Flying Skynyrdのブログ

映画や音楽、本についての雑文

『恐怖分子』を観る

今日のキネ旬シアターは『恐怖分子』でした。

監督:エドワード・ヤン

主演:コラ・ミャオ

1986年の台湾映画

台湾映画はおそらく初めてです。何か観ているかもしれませんが記憶にありません。

この監督は鬼才と呼ばれた人ですが、すでに亡くなっています。59歳の若さでした。

この映画は国際映画祭などでも絶賛され、監督の名前を一躍有名にした作品のようです。この次の作品『牯嶺街少年殺人事件』も高評価で2000年の『ヤンヤン 夏想い出』でカンヌ国際映画祭で監督賞を受賞したそうです。台湾ニューシネマの旗手らしいです。

この映画の登場人物は不良少年らと付き合う少女、小説家志望の女性とその夫と彼女の元恋人および夫の友人の警官、カメラマン志望の青年とその彼女です。これら無関係な人々が少女の1本のいたずら電話でつながりを持ち、とんでもない結末を迎えるという話です。
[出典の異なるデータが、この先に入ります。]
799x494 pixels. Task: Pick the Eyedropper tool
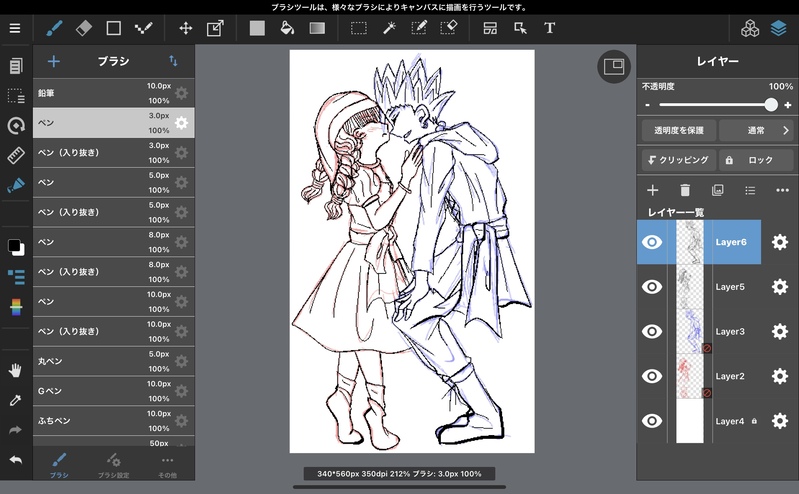pos(15,400)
この映画、何の繋がりもない連中の何の脈絡もないそれぞれの日常が次々と描かれます。少女は不良仲間の逮捕の隙に命からがら逃げ母親に拘束され、小説家志望の女は小説が書けずに悩み、前の恋人と不倫、その夫は病院で出世のために仲間を裏切り、しかし逆に裏切られ、カメラマン志望の青年は恋人に理解されず別れる決心をするが結局何もできずまたよりを戻す。こんな風に何の関係もない話が続いていきます。ところが少女がかけたいたずら電話が小説家志望の女に繋がったところからこの夫婦に大きな変化が生まれ、そして絶望的な結末を迎えます。日常の生活が些細なことで想像もしなかった世界へと一気に落ちていく恐怖。これがまさに現代の恐怖かもしれません。

20年以上前の映画ですが、決して古さは感じられませんでした。この監督の映画、機会があったらまた観ようと思います。